Red’s lips were raw from biting, and when she tried to return the smile, her skin pulled. Copper tasted sharp on her tongue.
Neve didn’t notice her bleeding. She wore white, like everyone else would tonight, the band of silver marking her as the First Daughter holding back her black hair. Emotions flickered across her pale features as she fussed with the folds of Red’s gown—apprehension, anger, bone-deep sadness. Red could read each one. Always could, with Neve. She’d been an easy cipher since the womb they’d shared.
Finally, Neve settled on a blankly pleasant expression designed to reveal nothing at all. She picked up the half-full wine bottle on the floor, tilted it toward Red. “Might as well finish it off.”
Red drank directly from the neck. Crimson lip paint smeared the back of her hand when she wiped her mouth.
“Good?” Neve took back the bottle, voice bright even as she rolled it nervously in her palms. “It’s Meducian. A gift for the Temple from Raffe’s father, a little extra on top of the prayer-tax for good sailing weather.

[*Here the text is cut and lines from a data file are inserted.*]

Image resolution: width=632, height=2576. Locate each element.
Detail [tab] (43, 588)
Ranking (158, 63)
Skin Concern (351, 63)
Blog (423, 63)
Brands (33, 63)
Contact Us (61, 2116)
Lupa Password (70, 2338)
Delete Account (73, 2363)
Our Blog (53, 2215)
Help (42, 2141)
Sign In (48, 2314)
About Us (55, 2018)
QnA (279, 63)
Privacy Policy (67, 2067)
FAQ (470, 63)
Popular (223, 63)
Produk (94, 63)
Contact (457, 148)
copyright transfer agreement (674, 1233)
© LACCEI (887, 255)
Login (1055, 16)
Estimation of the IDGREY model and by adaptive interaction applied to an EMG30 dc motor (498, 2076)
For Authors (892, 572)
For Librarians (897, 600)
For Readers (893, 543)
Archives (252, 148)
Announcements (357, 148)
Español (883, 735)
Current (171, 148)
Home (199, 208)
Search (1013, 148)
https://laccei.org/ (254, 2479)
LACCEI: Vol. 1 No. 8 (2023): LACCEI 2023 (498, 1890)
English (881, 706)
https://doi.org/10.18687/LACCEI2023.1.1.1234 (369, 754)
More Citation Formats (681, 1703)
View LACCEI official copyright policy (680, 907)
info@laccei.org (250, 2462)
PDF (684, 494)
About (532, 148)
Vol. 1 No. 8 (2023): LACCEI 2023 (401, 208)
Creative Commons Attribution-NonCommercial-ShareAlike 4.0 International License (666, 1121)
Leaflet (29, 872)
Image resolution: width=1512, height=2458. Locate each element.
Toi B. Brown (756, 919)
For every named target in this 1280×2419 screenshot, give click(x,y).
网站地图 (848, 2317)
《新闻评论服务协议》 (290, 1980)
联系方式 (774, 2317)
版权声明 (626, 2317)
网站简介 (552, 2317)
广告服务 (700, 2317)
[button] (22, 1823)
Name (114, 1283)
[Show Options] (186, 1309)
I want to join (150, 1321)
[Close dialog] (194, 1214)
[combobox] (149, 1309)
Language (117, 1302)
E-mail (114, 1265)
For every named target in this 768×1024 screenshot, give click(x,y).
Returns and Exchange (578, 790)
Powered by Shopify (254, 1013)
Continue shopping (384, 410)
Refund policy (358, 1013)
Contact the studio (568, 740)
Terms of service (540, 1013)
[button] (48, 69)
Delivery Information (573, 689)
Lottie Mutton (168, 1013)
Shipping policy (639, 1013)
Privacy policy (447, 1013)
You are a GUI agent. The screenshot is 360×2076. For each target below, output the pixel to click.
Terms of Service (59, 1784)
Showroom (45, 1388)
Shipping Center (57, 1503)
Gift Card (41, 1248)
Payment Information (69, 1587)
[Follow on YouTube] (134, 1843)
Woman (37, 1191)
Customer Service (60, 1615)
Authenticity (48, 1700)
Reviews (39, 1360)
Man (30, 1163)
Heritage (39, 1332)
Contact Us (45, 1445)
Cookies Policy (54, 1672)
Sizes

Raffe filched it, said he thought the regular tax should be more than enough for pleasant seas.” A halfhearted laugh, brittle and dry. “He said if anything would get you through tonight, this will.”
Red’s skirt crinkled as she sank into one of the chairs by the window, propping her head on her fist. “There’s not enough wine in the world for this.”
Neve’s false mask of brightness splintered, fell. They sat in silence.
“You could still run,” Neve whispered, lips barely moving, eyes on the empty bottle. “We’ll cover for you, Raffe and I. Tonight, while everyone—”
“I can’t.” Red said it quick, and she said it sharp, hand falling to slap against the armrest. Endless repetition had worn all the polish off her voice.
“Of course you can.” Neve’s fingers tightened on the bottle. “You don’t even have the Mark yet, and your birthday is the day after tomorrow.”
Red’s hand strayed to her scarlet sleeve, hiding white, unblemished skin. Every day since she turned nineteen, she’d checked her arms for the Mark. Kaldenore’s had come immediately after her birthday, Sayetha’s halfway through her nineteenth year, Merra’s merely days before she turned twenty. Red’s had yet to appear, but she was a Second Daughter—bound to the Wilderwood, bound to the Wolf, bound to an ancient bargain. Mark or no Mark, in two days, she was gone.
“Is it the monster stories? Really, Red, those are fairy tales to frighten children, no matter what the Order says.” Neve’s voice had edges now, going from cajoling to something sharper. “They’re nonsense. No one has seen them in nearly two hundred years—there were none before Sayetha, none before Merra.”
“But there were before Kaldenore.” There was no heat in Red’s voice, no ice, either. Neutral and expressionless. She was so tired of this fight.